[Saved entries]

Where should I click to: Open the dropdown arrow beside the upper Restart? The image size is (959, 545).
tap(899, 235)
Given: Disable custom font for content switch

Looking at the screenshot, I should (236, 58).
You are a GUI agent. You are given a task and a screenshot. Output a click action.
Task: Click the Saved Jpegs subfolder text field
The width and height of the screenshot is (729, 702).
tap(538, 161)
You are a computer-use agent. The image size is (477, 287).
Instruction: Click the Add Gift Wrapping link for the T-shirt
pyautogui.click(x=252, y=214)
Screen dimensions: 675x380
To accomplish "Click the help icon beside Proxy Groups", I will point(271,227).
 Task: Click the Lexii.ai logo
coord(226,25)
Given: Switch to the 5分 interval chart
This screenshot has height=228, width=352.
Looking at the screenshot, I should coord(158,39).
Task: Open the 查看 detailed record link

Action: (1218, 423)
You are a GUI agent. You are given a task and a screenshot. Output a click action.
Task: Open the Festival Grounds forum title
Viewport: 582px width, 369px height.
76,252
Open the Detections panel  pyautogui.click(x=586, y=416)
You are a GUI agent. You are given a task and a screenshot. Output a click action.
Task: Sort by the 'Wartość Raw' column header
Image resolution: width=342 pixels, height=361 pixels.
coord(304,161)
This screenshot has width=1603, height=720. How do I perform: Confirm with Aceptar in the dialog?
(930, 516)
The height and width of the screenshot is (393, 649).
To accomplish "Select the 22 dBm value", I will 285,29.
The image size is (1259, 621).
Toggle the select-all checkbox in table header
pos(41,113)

• **Your objective**
Word for word, restate all of the data shown above.

• **Your solution**
Where should I click to: Open the dropdown arrow beside the upper Restart? The image size is (959, 545).
tap(899, 235)
Given: Disable custom font for content switch

Looking at the screenshot, I should (236, 58).
You are a GUI agent. You are given a task and a screenshot. Output a click action.
Task: Click the Saved Jpegs subfolder text field
The width and height of the screenshot is (729, 702).
tap(538, 161)
You are a computer-use agent. The image size is (477, 287).
Instruction: Click the Add Gift Wrapping link for the T-shirt
pyautogui.click(x=252, y=214)
Screen dimensions: 675x380
To accomplish "Click the help icon beside Proxy Groups", I will point(271,227).
 Task: Click the Lexii.ai logo
coord(226,25)
Given: Switch to the 5分 interval chart
This screenshot has height=228, width=352.
Looking at the screenshot, I should coord(158,39).
Task: Open the 查看 detailed record link

Action: (1218, 423)
You are a GUI agent. You are given a task and a screenshot. Output a click action.
Task: Open the Festival Grounds forum title
Viewport: 582px width, 369px height.
76,252
Open the Detections panel  pyautogui.click(x=586, y=416)
You are a GUI agent. You are given a task and a screenshot. Output a click action.
Task: Sort by the 'Wartość Raw' column header
Image resolution: width=342 pixels, height=361 pixels.
coord(304,161)
This screenshot has width=1603, height=720. How do I perform: Confirm with Aceptar in the dialog?
(930, 516)
The height and width of the screenshot is (393, 649).
To accomplish "Select the 22 dBm value", I will 285,29.
The image size is (1259, 621).
Toggle the select-all checkbox in table header
pos(41,113)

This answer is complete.